Listed entries:
***

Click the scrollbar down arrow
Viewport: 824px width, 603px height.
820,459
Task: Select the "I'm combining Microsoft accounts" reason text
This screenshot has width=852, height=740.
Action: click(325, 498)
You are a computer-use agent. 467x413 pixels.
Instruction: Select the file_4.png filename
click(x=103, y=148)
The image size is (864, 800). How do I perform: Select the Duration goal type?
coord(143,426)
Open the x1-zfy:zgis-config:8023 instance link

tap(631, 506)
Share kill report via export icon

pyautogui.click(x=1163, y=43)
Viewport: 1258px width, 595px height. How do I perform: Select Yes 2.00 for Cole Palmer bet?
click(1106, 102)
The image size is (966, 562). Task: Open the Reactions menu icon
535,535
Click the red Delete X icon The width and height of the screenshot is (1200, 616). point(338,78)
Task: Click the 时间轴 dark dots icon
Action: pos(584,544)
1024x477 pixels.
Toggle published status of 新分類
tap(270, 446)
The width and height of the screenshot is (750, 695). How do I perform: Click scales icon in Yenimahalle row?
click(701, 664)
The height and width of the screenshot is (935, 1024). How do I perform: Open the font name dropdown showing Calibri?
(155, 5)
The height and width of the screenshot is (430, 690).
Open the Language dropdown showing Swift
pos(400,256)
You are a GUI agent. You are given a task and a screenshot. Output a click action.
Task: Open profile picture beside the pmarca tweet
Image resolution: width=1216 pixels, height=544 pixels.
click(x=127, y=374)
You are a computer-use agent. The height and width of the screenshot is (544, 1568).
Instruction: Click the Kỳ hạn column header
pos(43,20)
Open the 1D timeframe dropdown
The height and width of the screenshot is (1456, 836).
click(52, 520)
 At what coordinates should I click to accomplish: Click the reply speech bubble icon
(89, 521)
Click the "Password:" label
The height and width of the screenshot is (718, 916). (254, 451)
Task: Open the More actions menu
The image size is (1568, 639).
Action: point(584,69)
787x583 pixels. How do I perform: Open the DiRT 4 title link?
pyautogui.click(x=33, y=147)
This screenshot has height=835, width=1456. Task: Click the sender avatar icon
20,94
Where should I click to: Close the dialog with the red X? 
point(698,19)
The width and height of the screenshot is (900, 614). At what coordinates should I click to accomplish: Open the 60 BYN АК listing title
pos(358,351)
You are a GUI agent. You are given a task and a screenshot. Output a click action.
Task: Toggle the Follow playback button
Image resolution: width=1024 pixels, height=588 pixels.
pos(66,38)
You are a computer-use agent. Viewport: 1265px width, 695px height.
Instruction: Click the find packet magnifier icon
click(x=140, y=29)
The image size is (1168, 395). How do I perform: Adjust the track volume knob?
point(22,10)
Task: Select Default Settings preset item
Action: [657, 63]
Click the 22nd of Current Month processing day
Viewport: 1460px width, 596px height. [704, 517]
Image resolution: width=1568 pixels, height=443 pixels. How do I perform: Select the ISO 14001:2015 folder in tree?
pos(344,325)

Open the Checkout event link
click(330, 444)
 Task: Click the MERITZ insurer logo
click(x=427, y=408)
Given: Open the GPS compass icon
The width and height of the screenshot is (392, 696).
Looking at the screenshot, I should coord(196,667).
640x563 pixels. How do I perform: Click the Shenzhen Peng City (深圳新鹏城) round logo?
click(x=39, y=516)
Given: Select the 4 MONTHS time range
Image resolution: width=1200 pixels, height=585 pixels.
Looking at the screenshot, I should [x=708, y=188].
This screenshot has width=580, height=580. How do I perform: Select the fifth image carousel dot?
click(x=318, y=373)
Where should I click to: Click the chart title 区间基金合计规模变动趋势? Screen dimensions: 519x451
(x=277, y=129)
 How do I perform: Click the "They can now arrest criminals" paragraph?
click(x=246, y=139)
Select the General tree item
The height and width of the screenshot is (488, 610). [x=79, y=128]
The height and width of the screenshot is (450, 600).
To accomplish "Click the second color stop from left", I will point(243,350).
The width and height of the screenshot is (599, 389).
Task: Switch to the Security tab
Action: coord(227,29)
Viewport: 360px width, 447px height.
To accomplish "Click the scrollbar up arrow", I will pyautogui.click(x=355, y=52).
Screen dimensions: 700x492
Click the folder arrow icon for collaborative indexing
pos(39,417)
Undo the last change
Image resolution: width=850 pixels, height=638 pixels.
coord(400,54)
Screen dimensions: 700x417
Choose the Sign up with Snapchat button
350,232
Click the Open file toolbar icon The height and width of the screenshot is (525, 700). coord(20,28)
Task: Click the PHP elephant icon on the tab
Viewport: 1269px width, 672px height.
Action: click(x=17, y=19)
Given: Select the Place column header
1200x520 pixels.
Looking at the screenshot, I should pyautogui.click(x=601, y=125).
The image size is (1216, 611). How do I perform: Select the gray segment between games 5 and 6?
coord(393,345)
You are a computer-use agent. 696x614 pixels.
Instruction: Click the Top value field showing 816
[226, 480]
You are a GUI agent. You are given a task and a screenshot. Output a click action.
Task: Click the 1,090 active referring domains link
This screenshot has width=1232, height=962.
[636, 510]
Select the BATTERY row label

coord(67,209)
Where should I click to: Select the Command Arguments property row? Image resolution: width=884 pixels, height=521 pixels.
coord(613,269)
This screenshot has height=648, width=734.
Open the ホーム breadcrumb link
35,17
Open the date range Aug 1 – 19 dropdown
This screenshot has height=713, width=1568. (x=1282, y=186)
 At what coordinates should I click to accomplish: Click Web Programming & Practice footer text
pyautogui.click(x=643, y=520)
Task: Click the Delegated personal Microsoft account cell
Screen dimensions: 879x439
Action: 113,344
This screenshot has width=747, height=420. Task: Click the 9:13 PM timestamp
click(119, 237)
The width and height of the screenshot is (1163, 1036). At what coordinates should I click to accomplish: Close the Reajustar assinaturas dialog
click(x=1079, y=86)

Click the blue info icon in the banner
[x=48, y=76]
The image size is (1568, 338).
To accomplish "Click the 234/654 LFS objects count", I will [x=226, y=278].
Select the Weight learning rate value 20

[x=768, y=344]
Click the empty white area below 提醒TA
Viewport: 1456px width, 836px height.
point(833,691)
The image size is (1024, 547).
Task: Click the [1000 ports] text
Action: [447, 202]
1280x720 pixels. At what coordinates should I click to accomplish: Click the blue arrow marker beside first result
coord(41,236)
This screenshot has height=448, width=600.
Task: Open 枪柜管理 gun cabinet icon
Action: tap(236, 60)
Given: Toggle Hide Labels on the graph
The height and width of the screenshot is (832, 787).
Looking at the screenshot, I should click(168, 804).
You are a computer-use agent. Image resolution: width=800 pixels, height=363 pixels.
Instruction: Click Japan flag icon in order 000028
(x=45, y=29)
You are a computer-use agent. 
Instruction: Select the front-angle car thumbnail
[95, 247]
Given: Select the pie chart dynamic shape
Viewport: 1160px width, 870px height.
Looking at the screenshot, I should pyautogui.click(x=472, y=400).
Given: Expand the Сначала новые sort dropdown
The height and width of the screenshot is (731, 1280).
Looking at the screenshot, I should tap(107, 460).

***

Task objective:
Print again each line of the listing above, exactly as it appears.

Result of the exercise:
Click the scrollbar down arrow
Viewport: 824px width, 603px height.
820,459
Task: Select the "I'm combining Microsoft accounts" reason text
This screenshot has width=852, height=740.
Action: click(325, 498)
You are a computer-use agent. 467x413 pixels.
Instruction: Select the file_4.png filename
click(x=103, y=148)
The image size is (864, 800). How do I perform: Select the Duration goal type?
coord(143,426)
Open the x1-zfy:zgis-config:8023 instance link

tap(631, 506)
Share kill report via export icon

pyautogui.click(x=1163, y=43)
Viewport: 1258px width, 595px height. How do I perform: Select Yes 2.00 for Cole Palmer bet?
click(1106, 102)
The image size is (966, 562). Task: Open the Reactions menu icon
535,535
Click the red Delete X icon The width and height of the screenshot is (1200, 616). point(338,78)
Task: Click the 时间轴 dark dots icon
Action: pos(584,544)
1024x477 pixels.
Toggle published status of 新分類
tap(270, 446)
The width and height of the screenshot is (750, 695). How do I perform: Click scales icon in Yenimahalle row?
click(701, 664)
The height and width of the screenshot is (935, 1024). How do I perform: Open the font name dropdown showing Calibri?
(155, 5)
The height and width of the screenshot is (430, 690).
Open the Language dropdown showing Swift
pos(400,256)
You are a GUI agent. You are given a task and a screenshot. Output a click action.
Task: Open profile picture beside the pmarca tweet
Image resolution: width=1216 pixels, height=544 pixels.
click(x=127, y=374)
You are a computer-use agent. The height and width of the screenshot is (544, 1568).
Instruction: Click the Kỳ hạn column header
pos(43,20)
Open the 1D timeframe dropdown
The height and width of the screenshot is (1456, 836).
click(52, 520)
 At what coordinates should I click to accomplish: Click the reply speech bubble icon
(89, 521)
Click the "Password:" label
The height and width of the screenshot is (718, 916). (254, 451)
Task: Open the More actions menu
The image size is (1568, 639).
Action: point(584,69)
787x583 pixels. How do I perform: Open the DiRT 4 title link?
pyautogui.click(x=33, y=147)
This screenshot has height=835, width=1456. Task: Click the sender avatar icon
20,94
Where should I click to: Close the dialog with the red X? 
point(698,19)
The width and height of the screenshot is (900, 614). At what coordinates should I click to accomplish: Open the 60 BYN АК listing title
pos(358,351)
You are a GUI agent. You are given a task and a screenshot. Output a click action.
Task: Toggle the Follow playback button
Image resolution: width=1024 pixels, height=588 pixels.
pos(66,38)
You are a computer-use agent. Viewport: 1265px width, 695px height.
Instruction: Click the find packet magnifier icon
click(x=140, y=29)
The image size is (1168, 395). How do I perform: Adjust the track volume knob?
point(22,10)
Task: Select Default Settings preset item
Action: [657, 63]
Click the 22nd of Current Month processing day
Viewport: 1460px width, 596px height. [704, 517]
Image resolution: width=1568 pixels, height=443 pixels. How do I perform: Select the ISO 14001:2015 folder in tree?
pos(344,325)

Open the Checkout event link
click(330, 444)
 Task: Click the MERITZ insurer logo
click(x=427, y=408)
Given: Open the GPS compass icon
The width and height of the screenshot is (392, 696).
Looking at the screenshot, I should coord(196,667).
640x563 pixels. How do I perform: Click the Shenzhen Peng City (深圳新鹏城) round logo?
click(x=39, y=516)
Given: Select the 4 MONTHS time range
Image resolution: width=1200 pixels, height=585 pixels.
Looking at the screenshot, I should [x=708, y=188].
This screenshot has width=580, height=580. How do I perform: Select the fifth image carousel dot?
click(x=318, y=373)
Where should I click to: Click the chart title 区间基金合计规模变动趋势? Screen dimensions: 519x451
(x=277, y=129)
 How do I perform: Click the "They can now arrest criminals" paragraph?
click(x=246, y=139)
Select the General tree item
The height and width of the screenshot is (488, 610). [x=79, y=128]
The height and width of the screenshot is (450, 600).
To accomplish "Click the second color stop from left", I will point(243,350).
The width and height of the screenshot is (599, 389).
Task: Switch to the Security tab
Action: coord(227,29)
Viewport: 360px width, 447px height.
To accomplish "Click the scrollbar up arrow", I will pyautogui.click(x=355, y=52).
Screen dimensions: 700x492
Click the folder arrow icon for collaborative indexing
pos(39,417)
Undo the last change
Image resolution: width=850 pixels, height=638 pixels.
coord(400,54)
Screen dimensions: 700x417
Choose the Sign up with Snapchat button
350,232
Click the Open file toolbar icon The height and width of the screenshot is (525, 700). coord(20,28)
Task: Click the PHP elephant icon on the tab
Viewport: 1269px width, 672px height.
Action: click(x=17, y=19)
Given: Select the Place column header
1200x520 pixels.
Looking at the screenshot, I should pyautogui.click(x=601, y=125).
The image size is (1216, 611). How do I perform: Select the gray segment between games 5 and 6?
coord(393,345)
You are a computer-use agent. 696x614 pixels.
Instruction: Click the Top value field showing 816
[226, 480]
You are a GUI agent. You are given a task and a screenshot. Output a click action.
Task: Click the 1,090 active referring domains link
This screenshot has width=1232, height=962.
[636, 510]
Select the BATTERY row label

coord(67,209)
Where should I click to: Select the Command Arguments property row? Image resolution: width=884 pixels, height=521 pixels.
coord(613,269)
This screenshot has height=648, width=734.
Open the ホーム breadcrumb link
35,17
Open the date range Aug 1 – 19 dropdown
This screenshot has height=713, width=1568. (x=1282, y=186)
 At what coordinates should I click to accomplish: Click Web Programming & Practice footer text
pyautogui.click(x=643, y=520)
Task: Click the Delegated personal Microsoft account cell
Screen dimensions: 879x439
Action: 113,344
This screenshot has width=747, height=420. Task: Click the 9:13 PM timestamp
click(119, 237)
The width and height of the screenshot is (1163, 1036). At what coordinates should I click to accomplish: Close the Reajustar assinaturas dialog
click(x=1079, y=86)

Click the blue info icon in the banner
[x=48, y=76]
The image size is (1568, 338).
To accomplish "Click the 234/654 LFS objects count", I will [x=226, y=278].
Select the Weight learning rate value 20

[x=768, y=344]
Click the empty white area below 提醒TA
Viewport: 1456px width, 836px height.
point(833,691)
The image size is (1024, 547).
Task: Click the [1000 ports] text
Action: [447, 202]
1280x720 pixels. At what coordinates should I click to accomplish: Click the blue arrow marker beside first result
coord(41,236)
This screenshot has height=448, width=600.
Task: Open 枪柜管理 gun cabinet icon
Action: tap(236, 60)
Given: Toggle Hide Labels on the graph
The height and width of the screenshot is (832, 787).
Looking at the screenshot, I should click(168, 804).
You are a computer-use agent. Image resolution: width=800 pixels, height=363 pixels.
Instruction: Click Japan flag icon in order 000028
(x=45, y=29)
You are a computer-use agent. 
Instruction: Select the front-angle car thumbnail
[95, 247]
Given: Select the pie chart dynamic shape
Viewport: 1160px width, 870px height.
Looking at the screenshot, I should pyautogui.click(x=472, y=400).
Given: Expand the Сначала новые sort dropdown
The height and width of the screenshot is (731, 1280).
Looking at the screenshot, I should tap(107, 460).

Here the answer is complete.